Every decade or so, a handful of products prompt people to rethink standard routines. BMPyBr fits into this pattern, drawing the attention of scientists, teachers, and industrial managers alike. I once worked with a team trying to overhaul outdated methods in a high school chemistry lab; by introducing students to a safer ionic liquid instead of flammable solvents, their curiosity soared—nobody worried about headaches or strange odors. Kids learned faster and spent more time handling real experiments without the constant refrain of “don’t get too close.”

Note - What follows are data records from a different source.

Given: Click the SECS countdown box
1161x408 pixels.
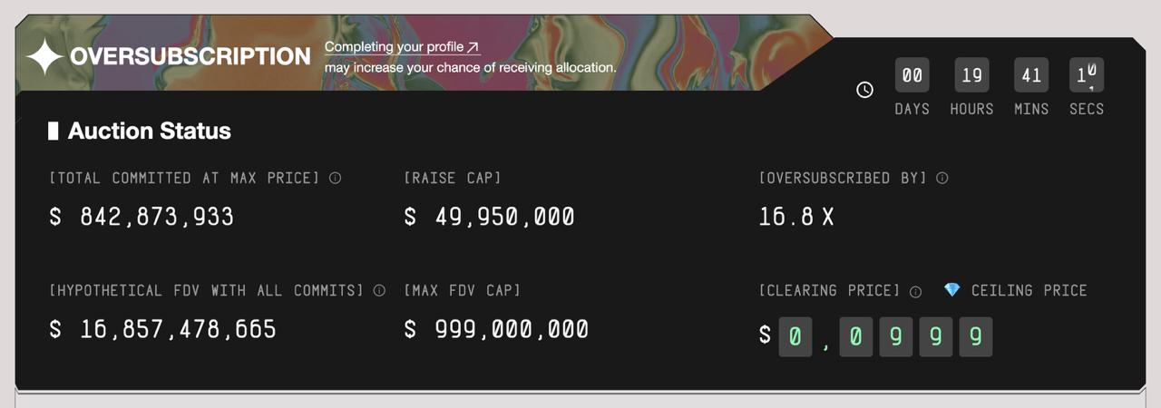Looking at the screenshot, I should coord(1087,76).

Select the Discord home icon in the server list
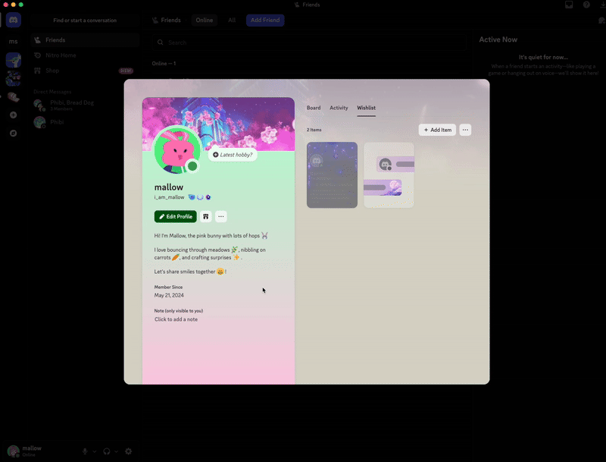[x=13, y=20]
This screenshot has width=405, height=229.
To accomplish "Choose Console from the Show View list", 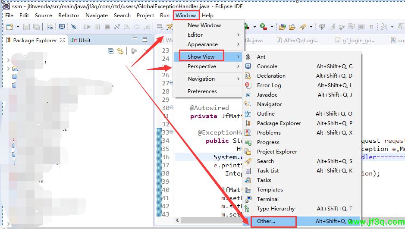I will [267, 66].
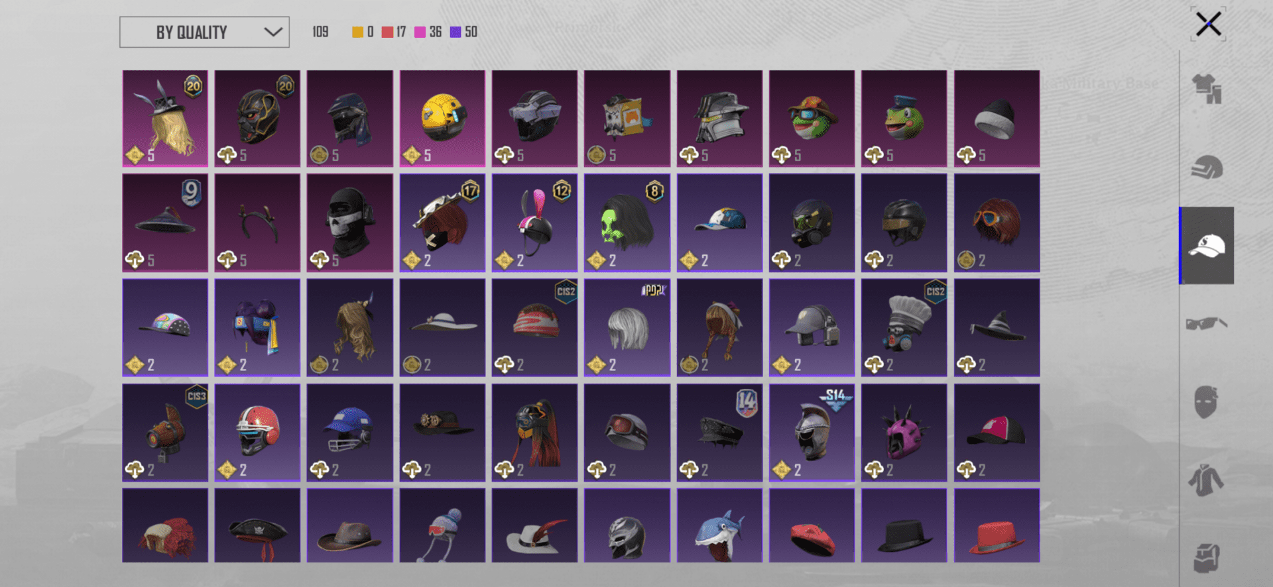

Corporate sustainability reports now often highlight the switch to modern, safer chemicals. In strictly bottom-line terms, these conversions may seem like a gamble, but the reduction in accidents, downtime, insurance rates, and legal risk eventually translate to real savings. On top of that, the reputational bump isn’t trivial; customers and investors pay attention to product safety and environmental stewardship. By adding BMPyBr to the roster, companies signal their dedication to safety and modern best practices, helping build customer confidence in ways quarterly spreadsheets sometimes overlook.
As BMPyBr finds a home in more applications, its future is tied not just to better chemistry, but to a willingness to reevaluate old standards. Many university and private-sector teams are now fine-tuning BMPyBr for specific purposes, such as optimizing it for new battery architectures, platform sensors, or large-scale organic syntheses. Collaboration between labs and manufacturers is driving down impurities, improving recyclability, and making blends with even finer-tuned conductivities and stabilities. I’ve witnessed strikes of genius in joint academic–industry sessions—fresh ideas that range from combining BMPyBr with biodegradable polymer matrices to using it as a carrier for new-generation pharmaceutical reagents. Each of these experiments moves the materials field another step closer to safer, more efficient, and environmentally mindful practices.
In the past, upgrades in chemical handling or salt technology usually meant trading one risk for another. BMPyBr offers a new angle—a substance sturdy enough for tough industrial jobs yet refined enough for detailed academic research. The open exchange of knowledge has a role here. Community forums, workshops, and rapid-share databases ensure that lessons on best practices or troubleshooting reach the next group of users quickly, minimizing setbacks and maximizing the shared value of each incremental gain.
Reflecting on all this, 1-Butyl-1-Methylpyrrolidinium Bromide delivers far more than a chemical alternative—it signals fresh thinking about how we approach safety, sustainability, and real-world usability in the chemical sciences. My own work and those of peers across sectors tell a story of fewer hazards, greater resilience, and new opportunities for creative problem-solving. As BMPyBr continues to show its mettle in labs and across industry, it serves as a reminder that progress often comes not just from the flashiest inventions, but from steady upgrades in the tools we rely on every day. With continued knowledge-sharing, mindful research, and honest assessment of challenges, the day-to-day experience using products like BMPyBr stands to get even better, leaving behind some of the old limits and moving toward a cleaner, safer future for everyone involved in chemistry, engineering, and education.